Другие оборванцы, с которыми я встретился, были членами Петроградского математического общества. Я присутствовал на одном из заседаний этого Общества, слушал доклад по неевклидовой геометрии. Я ничего не мог понять, кроме формул, записанных на доске, но, судя по ним, это был вполне компетентный доклад. В Англии я никогда не видел таких униженных и жалких бродяг, как петроградские математики. Мне не разрешили встретиться с Кропоткиным, а вскоре он умер. Представители правящего класса выглядели не менее самоуверенно, чем выпускники Итона или Оксфорда. Они были убеждены, что с помощью своей формулы счастья решат все проблемы. Те, что были поумнее, понимали, что это не так, но не осмеливались говорить вслух. Однажды в конфиденциальной беседе врач по фамилии Залкинд стал говорить, что климат оказывает большое влияние на характер, но вдруг осекся и сказал: «Это, конечно, не так. На характер воздействуют только экономические условия». На моих глазах все, что представлялось мне ценным в человеческой жизни, разрушалось в интересах узколобой философии, которую вдалбливали в ум многомиллионного народа, живущего в нищете, о которой запрещалось говорить. С каждым днем, проведенным в России, ужас мой усиливался, в конце концов я потерял всякую способность к объективному суждению.
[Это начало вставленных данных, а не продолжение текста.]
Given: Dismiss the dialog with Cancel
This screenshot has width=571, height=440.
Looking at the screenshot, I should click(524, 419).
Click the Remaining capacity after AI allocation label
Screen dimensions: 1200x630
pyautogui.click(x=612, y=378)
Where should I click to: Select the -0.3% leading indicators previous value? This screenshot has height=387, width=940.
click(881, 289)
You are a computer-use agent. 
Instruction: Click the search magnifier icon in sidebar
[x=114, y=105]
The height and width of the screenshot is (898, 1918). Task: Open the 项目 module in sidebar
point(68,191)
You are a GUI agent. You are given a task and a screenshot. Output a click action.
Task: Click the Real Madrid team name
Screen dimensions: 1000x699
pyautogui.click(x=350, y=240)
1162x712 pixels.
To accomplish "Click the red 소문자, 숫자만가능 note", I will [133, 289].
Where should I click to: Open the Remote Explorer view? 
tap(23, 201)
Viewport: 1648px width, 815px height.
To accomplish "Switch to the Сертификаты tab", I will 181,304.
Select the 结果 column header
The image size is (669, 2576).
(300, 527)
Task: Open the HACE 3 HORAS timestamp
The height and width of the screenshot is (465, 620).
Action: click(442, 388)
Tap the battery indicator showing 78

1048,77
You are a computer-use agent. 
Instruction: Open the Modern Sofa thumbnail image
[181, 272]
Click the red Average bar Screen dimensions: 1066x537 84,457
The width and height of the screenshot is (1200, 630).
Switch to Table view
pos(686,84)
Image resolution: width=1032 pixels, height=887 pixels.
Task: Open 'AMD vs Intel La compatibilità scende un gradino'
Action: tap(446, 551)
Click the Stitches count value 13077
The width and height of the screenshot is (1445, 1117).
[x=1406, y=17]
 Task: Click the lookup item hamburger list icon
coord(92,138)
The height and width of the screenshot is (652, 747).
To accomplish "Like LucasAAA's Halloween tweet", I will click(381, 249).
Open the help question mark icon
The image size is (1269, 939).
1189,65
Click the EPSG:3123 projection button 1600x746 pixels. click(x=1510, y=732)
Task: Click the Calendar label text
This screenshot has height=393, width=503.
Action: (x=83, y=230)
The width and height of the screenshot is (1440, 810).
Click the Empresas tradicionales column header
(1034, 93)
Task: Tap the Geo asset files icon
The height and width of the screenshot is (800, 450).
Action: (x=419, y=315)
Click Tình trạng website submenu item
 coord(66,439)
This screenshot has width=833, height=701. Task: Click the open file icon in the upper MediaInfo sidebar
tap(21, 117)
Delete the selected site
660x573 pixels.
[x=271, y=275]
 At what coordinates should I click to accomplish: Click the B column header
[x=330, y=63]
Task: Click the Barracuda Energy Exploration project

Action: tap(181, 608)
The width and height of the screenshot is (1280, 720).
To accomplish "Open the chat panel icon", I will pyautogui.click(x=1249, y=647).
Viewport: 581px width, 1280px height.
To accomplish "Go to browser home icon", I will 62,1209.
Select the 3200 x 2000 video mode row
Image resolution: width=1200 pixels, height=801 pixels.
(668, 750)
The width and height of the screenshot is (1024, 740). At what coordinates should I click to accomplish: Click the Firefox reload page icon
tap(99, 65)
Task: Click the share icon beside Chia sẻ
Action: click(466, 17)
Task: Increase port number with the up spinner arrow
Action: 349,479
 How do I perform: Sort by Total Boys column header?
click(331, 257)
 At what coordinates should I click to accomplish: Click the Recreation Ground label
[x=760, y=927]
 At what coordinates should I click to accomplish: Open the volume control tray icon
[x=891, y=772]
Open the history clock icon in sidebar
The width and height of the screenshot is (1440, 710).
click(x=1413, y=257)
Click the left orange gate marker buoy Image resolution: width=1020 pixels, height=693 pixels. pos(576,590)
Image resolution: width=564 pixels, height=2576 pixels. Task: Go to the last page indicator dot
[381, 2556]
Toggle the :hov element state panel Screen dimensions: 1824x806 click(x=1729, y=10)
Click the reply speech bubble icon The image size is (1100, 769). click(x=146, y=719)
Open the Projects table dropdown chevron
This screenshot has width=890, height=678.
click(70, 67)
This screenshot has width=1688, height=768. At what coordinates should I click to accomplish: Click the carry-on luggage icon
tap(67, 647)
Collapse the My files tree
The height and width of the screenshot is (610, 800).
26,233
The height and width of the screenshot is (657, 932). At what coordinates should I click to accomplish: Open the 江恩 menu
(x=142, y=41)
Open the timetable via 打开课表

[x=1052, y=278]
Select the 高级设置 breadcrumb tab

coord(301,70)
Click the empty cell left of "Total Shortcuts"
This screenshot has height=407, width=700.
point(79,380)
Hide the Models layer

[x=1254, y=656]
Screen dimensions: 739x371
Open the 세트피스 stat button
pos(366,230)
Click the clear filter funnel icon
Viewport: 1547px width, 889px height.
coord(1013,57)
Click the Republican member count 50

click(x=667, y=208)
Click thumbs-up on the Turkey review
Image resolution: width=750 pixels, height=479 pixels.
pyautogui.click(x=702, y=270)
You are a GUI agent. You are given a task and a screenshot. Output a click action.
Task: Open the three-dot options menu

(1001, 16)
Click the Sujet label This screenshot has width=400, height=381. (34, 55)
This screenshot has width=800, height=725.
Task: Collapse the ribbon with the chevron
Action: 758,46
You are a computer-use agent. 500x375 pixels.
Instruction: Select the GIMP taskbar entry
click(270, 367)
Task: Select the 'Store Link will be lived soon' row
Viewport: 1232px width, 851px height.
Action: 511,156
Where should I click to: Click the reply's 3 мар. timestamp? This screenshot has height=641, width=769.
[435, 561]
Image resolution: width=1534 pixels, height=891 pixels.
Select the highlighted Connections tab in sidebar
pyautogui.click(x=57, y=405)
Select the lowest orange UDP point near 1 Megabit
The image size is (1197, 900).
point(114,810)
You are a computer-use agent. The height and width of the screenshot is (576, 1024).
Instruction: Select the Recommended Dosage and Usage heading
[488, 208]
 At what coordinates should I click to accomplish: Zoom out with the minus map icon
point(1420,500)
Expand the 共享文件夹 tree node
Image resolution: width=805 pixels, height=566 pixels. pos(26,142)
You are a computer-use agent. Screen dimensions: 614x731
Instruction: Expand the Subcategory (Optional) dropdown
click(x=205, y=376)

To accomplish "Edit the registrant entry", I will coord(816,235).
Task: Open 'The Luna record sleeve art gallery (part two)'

Из Петрограда мы поехали в Москву, это очень красивый город и благодаря ориентальным мотивам архитектурно более интересный, чем Петроград. Меня ставила в тупик изобретательность большевиков, одержимых идеей массового производства. Главная трапеза, начинавшаяся около четырех часов, включала помимо прочего рыбьи головы. Мне так и не удалось узнать, куда же девались рыбьи тушки, предполагаю, что их съедали народные комиссары. Москва-река кишела рыбой, но ловить ее на удочку не дозволялось, поскольку еще не было придумано более современного способа ловли. Город почти умирал с голоду, а кормить народ продолжали рыбьими головами, выловленными с помощью траулеров, потому что тушки пришлось бы добывать примитивным образом.